*** Begin section ***
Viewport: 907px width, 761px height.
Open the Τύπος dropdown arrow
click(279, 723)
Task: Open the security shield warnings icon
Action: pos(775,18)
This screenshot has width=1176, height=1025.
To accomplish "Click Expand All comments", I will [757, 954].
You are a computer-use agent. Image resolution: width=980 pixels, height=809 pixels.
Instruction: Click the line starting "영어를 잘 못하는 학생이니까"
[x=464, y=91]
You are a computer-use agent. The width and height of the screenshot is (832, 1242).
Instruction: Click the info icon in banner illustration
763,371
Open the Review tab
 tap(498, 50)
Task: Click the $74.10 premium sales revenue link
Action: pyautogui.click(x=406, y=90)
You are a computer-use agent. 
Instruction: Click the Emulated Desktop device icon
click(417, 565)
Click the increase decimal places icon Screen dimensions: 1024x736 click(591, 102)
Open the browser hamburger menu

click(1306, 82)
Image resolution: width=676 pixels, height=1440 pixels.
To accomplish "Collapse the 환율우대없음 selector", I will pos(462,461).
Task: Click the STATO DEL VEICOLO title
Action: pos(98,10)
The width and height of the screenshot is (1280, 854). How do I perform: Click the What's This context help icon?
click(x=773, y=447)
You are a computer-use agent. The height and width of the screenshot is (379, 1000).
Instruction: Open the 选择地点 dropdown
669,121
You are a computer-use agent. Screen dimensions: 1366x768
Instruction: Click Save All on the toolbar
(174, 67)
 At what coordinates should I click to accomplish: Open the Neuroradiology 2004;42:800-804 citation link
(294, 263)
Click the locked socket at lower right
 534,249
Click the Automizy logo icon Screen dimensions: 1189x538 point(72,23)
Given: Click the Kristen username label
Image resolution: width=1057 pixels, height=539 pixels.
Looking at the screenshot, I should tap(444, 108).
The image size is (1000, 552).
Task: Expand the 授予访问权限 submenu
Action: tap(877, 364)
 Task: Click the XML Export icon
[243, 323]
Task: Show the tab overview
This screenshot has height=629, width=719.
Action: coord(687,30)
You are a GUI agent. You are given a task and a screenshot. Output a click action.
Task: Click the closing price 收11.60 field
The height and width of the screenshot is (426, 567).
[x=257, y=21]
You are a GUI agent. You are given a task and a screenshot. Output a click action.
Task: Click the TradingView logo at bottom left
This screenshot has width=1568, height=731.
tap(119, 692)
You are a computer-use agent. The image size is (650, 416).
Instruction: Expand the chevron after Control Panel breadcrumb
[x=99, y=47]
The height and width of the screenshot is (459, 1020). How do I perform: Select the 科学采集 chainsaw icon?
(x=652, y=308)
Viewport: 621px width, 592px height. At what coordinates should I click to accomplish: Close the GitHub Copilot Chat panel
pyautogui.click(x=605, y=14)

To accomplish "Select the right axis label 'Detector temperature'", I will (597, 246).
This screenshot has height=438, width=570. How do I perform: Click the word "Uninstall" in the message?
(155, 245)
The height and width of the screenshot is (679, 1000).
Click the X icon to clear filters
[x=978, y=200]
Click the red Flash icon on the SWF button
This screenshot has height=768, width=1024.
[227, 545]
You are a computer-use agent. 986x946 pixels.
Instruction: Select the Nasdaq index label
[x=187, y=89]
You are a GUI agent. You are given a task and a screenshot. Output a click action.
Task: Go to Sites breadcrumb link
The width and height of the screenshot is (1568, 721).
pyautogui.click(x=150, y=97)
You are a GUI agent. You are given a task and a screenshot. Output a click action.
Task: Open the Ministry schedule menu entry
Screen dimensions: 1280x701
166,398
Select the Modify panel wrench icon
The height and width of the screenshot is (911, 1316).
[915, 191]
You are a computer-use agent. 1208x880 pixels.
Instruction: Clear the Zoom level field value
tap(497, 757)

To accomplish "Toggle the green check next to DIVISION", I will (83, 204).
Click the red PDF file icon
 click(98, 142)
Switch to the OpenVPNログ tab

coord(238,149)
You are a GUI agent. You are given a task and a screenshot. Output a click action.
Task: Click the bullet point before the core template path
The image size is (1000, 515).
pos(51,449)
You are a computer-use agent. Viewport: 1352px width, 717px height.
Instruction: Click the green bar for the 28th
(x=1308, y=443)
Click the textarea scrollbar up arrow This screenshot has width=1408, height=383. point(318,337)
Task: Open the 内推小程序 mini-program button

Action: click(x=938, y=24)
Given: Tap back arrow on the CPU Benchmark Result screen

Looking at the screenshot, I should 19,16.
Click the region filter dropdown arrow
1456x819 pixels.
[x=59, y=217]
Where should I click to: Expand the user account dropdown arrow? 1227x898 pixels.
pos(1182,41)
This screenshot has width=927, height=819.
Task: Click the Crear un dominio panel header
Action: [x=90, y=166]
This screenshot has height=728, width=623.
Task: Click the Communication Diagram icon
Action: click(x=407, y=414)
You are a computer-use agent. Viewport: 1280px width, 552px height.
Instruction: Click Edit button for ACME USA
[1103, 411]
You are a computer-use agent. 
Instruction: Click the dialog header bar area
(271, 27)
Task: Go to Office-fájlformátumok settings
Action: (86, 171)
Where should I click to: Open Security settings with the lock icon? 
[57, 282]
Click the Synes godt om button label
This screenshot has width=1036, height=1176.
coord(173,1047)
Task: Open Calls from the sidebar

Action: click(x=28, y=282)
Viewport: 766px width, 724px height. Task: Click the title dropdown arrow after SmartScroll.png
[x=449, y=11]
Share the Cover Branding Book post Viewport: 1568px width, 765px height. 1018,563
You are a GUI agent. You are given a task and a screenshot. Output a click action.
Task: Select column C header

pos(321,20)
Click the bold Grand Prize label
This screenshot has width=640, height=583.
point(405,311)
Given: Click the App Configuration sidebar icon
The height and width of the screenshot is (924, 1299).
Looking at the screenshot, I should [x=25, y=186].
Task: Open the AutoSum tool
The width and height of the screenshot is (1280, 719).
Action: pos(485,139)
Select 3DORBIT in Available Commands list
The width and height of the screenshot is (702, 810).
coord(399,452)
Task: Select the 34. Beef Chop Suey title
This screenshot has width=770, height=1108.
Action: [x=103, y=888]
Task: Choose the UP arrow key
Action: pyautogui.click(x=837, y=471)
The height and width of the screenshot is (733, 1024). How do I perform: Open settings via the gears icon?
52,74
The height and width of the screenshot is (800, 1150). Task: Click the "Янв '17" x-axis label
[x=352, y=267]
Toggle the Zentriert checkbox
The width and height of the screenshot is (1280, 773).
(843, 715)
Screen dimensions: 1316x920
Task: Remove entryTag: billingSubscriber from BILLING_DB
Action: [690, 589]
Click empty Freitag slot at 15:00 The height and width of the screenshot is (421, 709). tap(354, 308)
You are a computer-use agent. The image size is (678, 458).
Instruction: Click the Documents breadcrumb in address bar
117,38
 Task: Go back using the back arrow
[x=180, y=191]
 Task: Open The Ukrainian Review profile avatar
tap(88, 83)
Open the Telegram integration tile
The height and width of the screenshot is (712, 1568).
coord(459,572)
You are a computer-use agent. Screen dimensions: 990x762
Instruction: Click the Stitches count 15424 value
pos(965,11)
*** End section ***
Problem requirements: Keeping every character as it is, restate the lines above that run from the line with "You are a computer-use agent. Viewport: 1352px" through the line with "Click the Synes godt om button label", both included, and nothing else.

Response to the task:
You are a computer-use agent. Viewport: 1352px width, 717px height.
Instruction: Click the green bar for the 28th
(x=1308, y=443)
Click the textarea scrollbar up arrow This screenshot has width=1408, height=383. point(318,337)
Task: Open the 内推小程序 mini-program button

Action: click(x=938, y=24)
Given: Tap back arrow on the CPU Benchmark Result screen

Looking at the screenshot, I should 19,16.
Click the region filter dropdown arrow
1456x819 pixels.
[x=59, y=217]
Where should I click to: Expand the user account dropdown arrow? 1227x898 pixels.
pos(1182,41)
This screenshot has width=927, height=819.
Task: Click the Crear un dominio panel header
Action: [x=90, y=166]
This screenshot has height=728, width=623.
Task: Click the Communication Diagram icon
Action: click(x=407, y=414)
You are a computer-use agent. Viewport: 1280px width, 552px height.
Instruction: Click Edit button for ACME USA
[1103, 411]
You are a computer-use agent. 
Instruction: Click the dialog header bar area
(271, 27)
Task: Go to Office-fájlformátumok settings
Action: (86, 171)
Where should I click to: Open Security settings with the lock icon? 
[57, 282]
Click the Synes godt om button label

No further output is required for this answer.